Posted by marne rock.....

I intuitively and historically understand electric circuits so well that I do not hide behind obscure and worthless quotes from the NEC. For you to pursue this obtuse circuit as being "allowed", makes me think you may be imbued with knowledge of the law but inept when it comes to pulling a wire and thinking about how it will interface with actual, daily use.

I would never subject my customers or self to a "doubled up" circuit breaker, certain to be overloaded by a customers actions at a later date.

An advocate of correct, failsafe circuits as yourself should have told the original poster that he needed to simply pull a 12-2 wire for the AC and spend and extra 8$ To protect his family and follow the law and adhere to the best practices. I believe Mr.Birddo has given you sufficient information to retract the previous defenses.

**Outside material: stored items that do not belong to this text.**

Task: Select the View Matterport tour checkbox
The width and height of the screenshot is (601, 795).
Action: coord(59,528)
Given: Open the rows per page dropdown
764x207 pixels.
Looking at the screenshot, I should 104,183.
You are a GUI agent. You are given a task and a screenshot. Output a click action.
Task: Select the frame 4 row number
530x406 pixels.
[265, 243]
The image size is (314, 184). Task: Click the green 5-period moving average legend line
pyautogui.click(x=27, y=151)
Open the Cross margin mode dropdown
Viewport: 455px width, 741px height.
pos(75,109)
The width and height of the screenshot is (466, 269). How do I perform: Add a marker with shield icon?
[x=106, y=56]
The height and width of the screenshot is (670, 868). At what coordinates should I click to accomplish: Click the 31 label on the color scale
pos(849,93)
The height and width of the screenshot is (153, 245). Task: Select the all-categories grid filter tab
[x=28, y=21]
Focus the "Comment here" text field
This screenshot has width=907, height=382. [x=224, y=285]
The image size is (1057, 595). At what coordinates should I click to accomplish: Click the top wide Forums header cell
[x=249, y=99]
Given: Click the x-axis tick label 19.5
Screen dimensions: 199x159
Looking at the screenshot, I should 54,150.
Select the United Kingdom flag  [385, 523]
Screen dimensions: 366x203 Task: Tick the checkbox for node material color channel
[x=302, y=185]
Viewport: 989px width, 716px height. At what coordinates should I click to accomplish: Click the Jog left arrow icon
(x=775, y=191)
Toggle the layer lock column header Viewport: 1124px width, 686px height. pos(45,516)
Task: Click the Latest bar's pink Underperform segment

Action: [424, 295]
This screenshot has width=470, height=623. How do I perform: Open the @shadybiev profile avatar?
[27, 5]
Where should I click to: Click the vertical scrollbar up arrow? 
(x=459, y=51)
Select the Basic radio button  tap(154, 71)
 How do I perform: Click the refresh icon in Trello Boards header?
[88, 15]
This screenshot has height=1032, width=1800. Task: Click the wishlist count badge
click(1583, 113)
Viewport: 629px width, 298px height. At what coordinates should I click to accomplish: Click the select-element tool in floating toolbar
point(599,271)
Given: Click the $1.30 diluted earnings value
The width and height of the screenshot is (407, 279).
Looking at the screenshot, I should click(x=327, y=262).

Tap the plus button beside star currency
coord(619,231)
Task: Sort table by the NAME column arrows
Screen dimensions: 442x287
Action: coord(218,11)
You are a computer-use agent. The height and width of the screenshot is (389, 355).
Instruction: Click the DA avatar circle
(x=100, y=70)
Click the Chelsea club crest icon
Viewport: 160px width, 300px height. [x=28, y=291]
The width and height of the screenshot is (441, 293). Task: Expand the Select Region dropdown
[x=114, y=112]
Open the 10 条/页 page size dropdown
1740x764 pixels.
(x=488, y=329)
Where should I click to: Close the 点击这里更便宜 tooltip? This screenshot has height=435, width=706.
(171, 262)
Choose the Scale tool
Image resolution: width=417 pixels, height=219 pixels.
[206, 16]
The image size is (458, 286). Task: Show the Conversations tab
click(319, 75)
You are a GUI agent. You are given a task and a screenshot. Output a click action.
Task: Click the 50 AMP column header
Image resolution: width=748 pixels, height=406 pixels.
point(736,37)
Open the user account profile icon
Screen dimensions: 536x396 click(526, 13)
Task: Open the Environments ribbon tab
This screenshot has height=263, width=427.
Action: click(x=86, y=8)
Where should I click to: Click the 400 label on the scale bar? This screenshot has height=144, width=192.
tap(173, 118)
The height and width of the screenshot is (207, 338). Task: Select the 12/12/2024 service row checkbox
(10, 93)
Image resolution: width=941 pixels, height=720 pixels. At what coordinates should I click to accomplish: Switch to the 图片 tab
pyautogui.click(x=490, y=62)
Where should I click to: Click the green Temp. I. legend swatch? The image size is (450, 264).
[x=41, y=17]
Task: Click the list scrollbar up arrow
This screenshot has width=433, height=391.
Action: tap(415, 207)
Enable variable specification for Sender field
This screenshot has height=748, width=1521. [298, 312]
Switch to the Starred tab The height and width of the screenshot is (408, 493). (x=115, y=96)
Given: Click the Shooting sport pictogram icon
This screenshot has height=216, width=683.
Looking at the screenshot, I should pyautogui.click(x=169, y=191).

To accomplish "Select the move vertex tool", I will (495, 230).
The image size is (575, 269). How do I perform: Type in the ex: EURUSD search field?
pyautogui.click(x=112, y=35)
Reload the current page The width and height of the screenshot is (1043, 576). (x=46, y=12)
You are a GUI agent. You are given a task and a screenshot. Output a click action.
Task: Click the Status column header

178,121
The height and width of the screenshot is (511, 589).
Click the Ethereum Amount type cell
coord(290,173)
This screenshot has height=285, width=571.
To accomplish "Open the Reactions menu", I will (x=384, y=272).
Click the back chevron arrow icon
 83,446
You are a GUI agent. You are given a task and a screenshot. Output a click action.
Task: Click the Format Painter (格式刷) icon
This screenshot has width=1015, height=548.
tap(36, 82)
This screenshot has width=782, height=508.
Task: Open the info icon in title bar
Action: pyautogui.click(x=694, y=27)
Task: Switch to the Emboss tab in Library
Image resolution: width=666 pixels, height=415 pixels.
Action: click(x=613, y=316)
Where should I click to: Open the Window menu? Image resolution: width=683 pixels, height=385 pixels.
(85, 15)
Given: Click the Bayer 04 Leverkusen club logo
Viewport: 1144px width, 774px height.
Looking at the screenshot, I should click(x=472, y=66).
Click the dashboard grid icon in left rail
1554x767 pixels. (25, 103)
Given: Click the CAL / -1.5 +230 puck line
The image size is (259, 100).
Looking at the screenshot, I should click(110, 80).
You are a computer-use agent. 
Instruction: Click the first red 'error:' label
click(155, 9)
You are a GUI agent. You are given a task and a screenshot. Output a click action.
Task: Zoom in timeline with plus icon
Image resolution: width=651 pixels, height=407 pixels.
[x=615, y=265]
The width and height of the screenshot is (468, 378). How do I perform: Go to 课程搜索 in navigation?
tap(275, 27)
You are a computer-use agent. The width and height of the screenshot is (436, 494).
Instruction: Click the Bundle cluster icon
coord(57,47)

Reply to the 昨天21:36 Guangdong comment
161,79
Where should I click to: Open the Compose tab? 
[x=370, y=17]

If anyone else bothered to read this forum, you would have many more detractors in what seems to be a private club of dubious distinction.

Once again in the hopes of getting you to understand, you proposal seems to be the same as saying that your rooftop AC drawing 40 amps, might as well also have 2 more wires on the same breaker feeding a 40 amp electric wall heater, "because they won't be on at the same time"

Its not going to be accepted by any inspector or electrician with a scant bit of sense.

And thanks HJ for the switch idea backup, which started this whole thing. I originally said he needed total disconnect of the two circuits, OR 2 seperate wire runs, of which only the seperate breaker and wire run made any practical sense.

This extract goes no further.